How to Run a Raspberry

Part One: Get the Stuff!

You wanna’ learn about the Raspberry Pi and build one for yourself? You’ve come to the right place! I’ve got all the instructions and tutorials you need in one place: right here! So follow along and build your own and have some fun learning about SBC’s (single board computers).

Here’s a shortlist of the things you’ll need to get started. You may already have some of them. Some you’ll need to buy. I’ve given lots of (affiliate) links to help you find the stuff you need. Clicking my links doesn’t cost anything extra, but Amazon will send me a gift card to get more stuff to blog about!

Depending on how you want to sent things up, you can either:
Put the Raspberry on your network and connect to it from another computer
Plug in a monitor, keyboard, and mouse and run your Raspberry “stand-alone”

photo courtesy of

If you’re going the stand-alone route, you’ll need a little more, but you’ll end up with your own desktop replacement.

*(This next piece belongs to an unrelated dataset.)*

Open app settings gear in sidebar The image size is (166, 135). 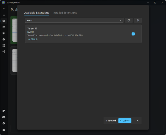click(x=4, y=130)
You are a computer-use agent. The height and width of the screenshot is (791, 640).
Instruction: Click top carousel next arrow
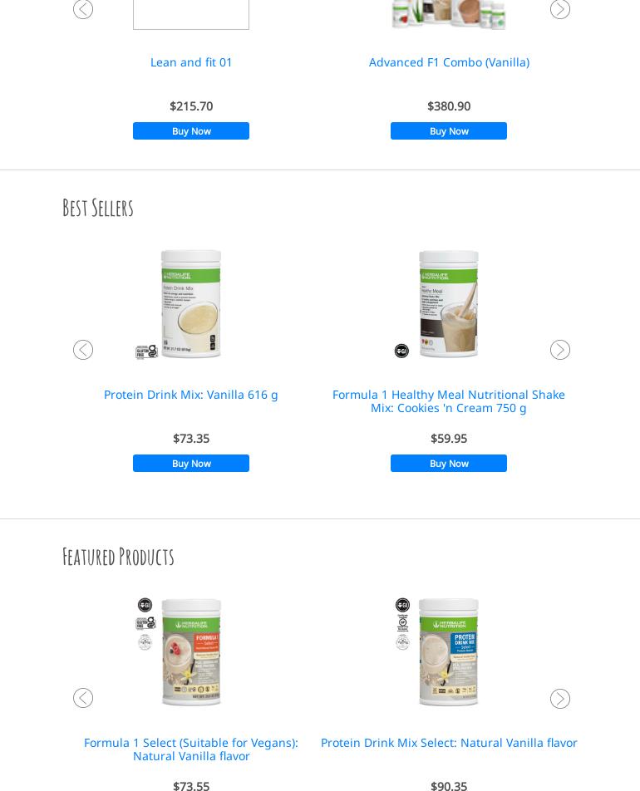click(x=559, y=8)
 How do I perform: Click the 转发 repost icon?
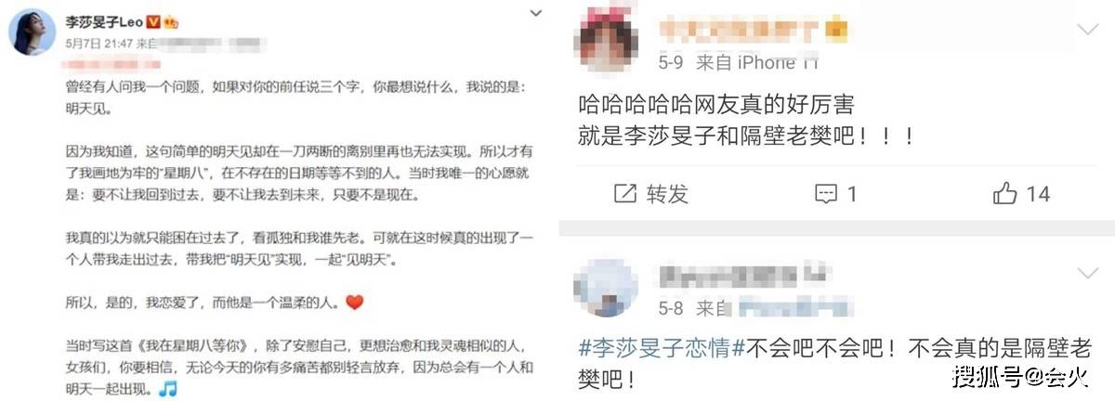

Yes, just like the cool kids…

Once you’ve got everything you need, it’s time to start setting up your “boot drive”. This is just an SD card that you’ve built with a couple of downloads. I’ve included the links here so you can find all the software that you’re going to need.

First, you’ll need to download the Raspbian. This is the Operating System that the Raspberry Pi runs. It doesn’t matter what version Pi you have– the Raspbian download is the same. I like to download the full-up version. There are lots of things to play with once you get going:

Second, you’ll need to tool to “image” your SD card. This is a little different from just copying files to your F: drive or whatever drive your computer calls your SD. To image the SD card, you’ll need to run “Win32 DiskImager”. This takes the Raspbian software and “images” it to the drive. This process creates the partitions and the bits that the Raspberry needs to boot up! Download here:

Finally, let me offer two more tools that you may not even need, but they’re nice to have when problems strike! The SD Card Organization offers a formatting tool. If your imaging goes haywire or you want to recycle some old SD cards from your camera or phone, I highly recommend this tool: It makes your SD card like new again!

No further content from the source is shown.